You also know that because Manish Dayal, who plays Hassan, and Charlotte Le Bon, as Marguerite, are the two prettiest people you’ve ever seen in your life and it would be a cruel waste to pair them up with lesser mortals. Honestly, Dayal and Le Bon are like stuffed plush toys you’d buy at a high-end gift shop.
Even with a movie photographed to look (as my date said) like a Thomas Kincaid painting and all the food seemingly made by wand-waving magic elves and the preparation and serving of the meals approaching the level of food pornography, Dayal and Le Bon are a breathtakingly beautiful couple—It’s like Pixar has started making human beings.

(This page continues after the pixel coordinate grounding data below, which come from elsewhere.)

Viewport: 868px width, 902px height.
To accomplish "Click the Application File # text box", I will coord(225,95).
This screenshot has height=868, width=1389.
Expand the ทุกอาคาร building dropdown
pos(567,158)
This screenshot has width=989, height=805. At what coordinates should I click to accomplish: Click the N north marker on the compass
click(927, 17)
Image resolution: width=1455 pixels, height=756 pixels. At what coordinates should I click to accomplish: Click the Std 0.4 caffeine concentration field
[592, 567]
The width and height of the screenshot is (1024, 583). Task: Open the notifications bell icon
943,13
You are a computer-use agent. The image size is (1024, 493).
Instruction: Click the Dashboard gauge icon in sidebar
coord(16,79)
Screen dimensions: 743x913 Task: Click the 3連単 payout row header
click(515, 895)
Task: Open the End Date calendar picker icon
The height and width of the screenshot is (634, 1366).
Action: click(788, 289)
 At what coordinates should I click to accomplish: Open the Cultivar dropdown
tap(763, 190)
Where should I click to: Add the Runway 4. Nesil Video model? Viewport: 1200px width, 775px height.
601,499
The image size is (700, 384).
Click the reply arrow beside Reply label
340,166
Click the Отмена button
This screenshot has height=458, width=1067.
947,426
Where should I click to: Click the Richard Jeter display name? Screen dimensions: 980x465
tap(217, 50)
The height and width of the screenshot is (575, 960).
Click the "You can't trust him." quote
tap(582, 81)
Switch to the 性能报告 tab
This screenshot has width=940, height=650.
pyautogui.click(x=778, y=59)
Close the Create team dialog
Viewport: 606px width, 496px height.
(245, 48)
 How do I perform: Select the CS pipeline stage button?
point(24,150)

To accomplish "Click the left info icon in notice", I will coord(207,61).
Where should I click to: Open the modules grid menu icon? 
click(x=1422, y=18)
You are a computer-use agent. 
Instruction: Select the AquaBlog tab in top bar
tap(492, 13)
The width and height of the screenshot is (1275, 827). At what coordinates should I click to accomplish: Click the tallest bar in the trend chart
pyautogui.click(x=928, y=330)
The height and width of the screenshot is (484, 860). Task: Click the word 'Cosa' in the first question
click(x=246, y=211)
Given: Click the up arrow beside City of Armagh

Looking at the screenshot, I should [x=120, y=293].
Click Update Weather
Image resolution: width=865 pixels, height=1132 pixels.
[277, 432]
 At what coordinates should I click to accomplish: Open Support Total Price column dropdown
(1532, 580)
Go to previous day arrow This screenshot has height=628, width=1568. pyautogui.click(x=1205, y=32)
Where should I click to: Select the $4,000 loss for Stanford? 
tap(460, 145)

Garam Masala + Velouté = Success
Dame Helen finally has a change of heart about the Hajis and brings Hassan into her kitchen to give him a formal culinary education. Here again we find ourselves in some weird cartoon world where not one chef’s apron has a stain, nobody sweats or swears, and work spaces are immaculately clean, even during dining rush!
Pretty soon Hassan is stirring his mother’s garam masala into Helen’s velouté, and all of France falls to their epicurean knees.
Helen gets her second star and Hassan is whisked off to the big city where he becomes chef de cuisine at an unbelievably high-toned Paris eatery. And you know what that means—he starts using product in his hair. (It is the style capital of the world, after all.) But he’s a sad Hassan, too, because he’s left behind his family, Helen, Marguerite, and his mother’s spices. He may be the darling of the culinary world, but he’s hollow inside, hollow I tell you! and starts nipping at the cooking sherry and wandering the rainy streets of gay Pareé all alone.
Will Hassan ever find happiness again?
Will pasta turn to mush if boiled too long?
Ooh, there’s bitchy Ted, again. Never mind my snark. There’s a lot to enjoy in The Hundred-Foot Journey, and if this kind of movie sounds tasty to you, it could be just your dish.
Ted Hoover is a writer and critic based in Pittsburgh.